Ha llegado la navidad al barrio, al pueblo, a la ciudad...
Las calles se iluminan cada atardecer, cuando el sol se esconde y brillan con los reflejos que las miles de bombillas dejan en el pavimento mojado por la lluvia. Son días de frío, las gentes se abrigan para guardar cola en las filas interminables de algunas tiendas y locales de lotería. Se ve la prisa como una acompañante fiel de quienes van a los regalos, a las viandas, a los rosarios y a las misas. La felicidad se esconde en los empujones y avalanchas de los grandes almacenes, en los autobuses repletos y en los taxis ocupados de continúo con los que tienen más prisa y sufren en los atascos rutinarios del centro de la villa. La navidad se ha hecho señora. Se pasea entre nosotros importante y quizás, como hace tiempo, amorosa. Amorosa y alegre y, hasta cierto punto, feliz. Pero como todo lo que antes era de todos y era bueno, se lo llevó el Mercado y ahora nos lo vende.
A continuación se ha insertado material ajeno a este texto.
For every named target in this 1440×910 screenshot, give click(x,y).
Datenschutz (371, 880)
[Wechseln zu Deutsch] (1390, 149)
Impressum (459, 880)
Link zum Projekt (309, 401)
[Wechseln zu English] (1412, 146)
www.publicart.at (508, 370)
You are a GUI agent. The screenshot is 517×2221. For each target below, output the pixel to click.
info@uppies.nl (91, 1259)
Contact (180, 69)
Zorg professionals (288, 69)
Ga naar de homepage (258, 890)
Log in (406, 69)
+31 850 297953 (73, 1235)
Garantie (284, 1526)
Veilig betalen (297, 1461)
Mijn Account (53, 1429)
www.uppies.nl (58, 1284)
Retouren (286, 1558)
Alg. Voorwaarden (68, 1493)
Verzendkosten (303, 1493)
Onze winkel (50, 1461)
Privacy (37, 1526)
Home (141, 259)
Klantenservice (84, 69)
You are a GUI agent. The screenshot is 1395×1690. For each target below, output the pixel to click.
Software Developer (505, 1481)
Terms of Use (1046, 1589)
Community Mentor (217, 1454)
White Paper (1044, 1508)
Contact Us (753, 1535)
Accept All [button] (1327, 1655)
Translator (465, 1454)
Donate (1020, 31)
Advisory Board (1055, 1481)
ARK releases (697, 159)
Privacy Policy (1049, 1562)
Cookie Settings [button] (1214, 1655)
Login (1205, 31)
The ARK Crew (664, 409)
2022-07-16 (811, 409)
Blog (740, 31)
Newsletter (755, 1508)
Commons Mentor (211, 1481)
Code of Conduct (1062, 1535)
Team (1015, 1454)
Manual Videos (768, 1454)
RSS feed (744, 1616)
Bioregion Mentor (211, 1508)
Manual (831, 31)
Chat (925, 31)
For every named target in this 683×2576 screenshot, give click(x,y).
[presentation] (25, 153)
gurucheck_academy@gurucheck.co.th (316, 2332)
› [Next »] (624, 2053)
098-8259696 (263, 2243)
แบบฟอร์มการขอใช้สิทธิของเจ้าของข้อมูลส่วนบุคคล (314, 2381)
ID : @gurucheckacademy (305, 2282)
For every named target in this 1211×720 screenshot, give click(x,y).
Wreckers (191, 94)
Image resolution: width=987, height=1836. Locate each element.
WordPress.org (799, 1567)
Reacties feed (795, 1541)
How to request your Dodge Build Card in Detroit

La navidad ha llegado a la ciudad y las calles se cubren de mendigos. Unos tiene instrumentos que llenan de música el aire, otros piden de rodillas humillados, las hay que tienen niños dormidos en los brazos y estatuas de purpurina en donde mean, con educación, los perros de los ciudadanos. Ya ha llegado. Cientos de padres explicarán a sus hijos por qué los reyes de oriente dejaron sus zapatos vacíos en la noche mágica y no pasaron por el barrio. Podrán, con suerte, hacer un banquete con fruta casi buena, latas de conserva y yogures caducados, recogidos en la caridad de la basura del supermercado.
Todo esto es una parte importante del invierno y de la vida de cada uno. Sepamos estar bien, aunque no son buenos los tiempos y disfrutar, los que podamos, con aquel espíritu de antaño, el de antes de que nos lo quitara el Mercado.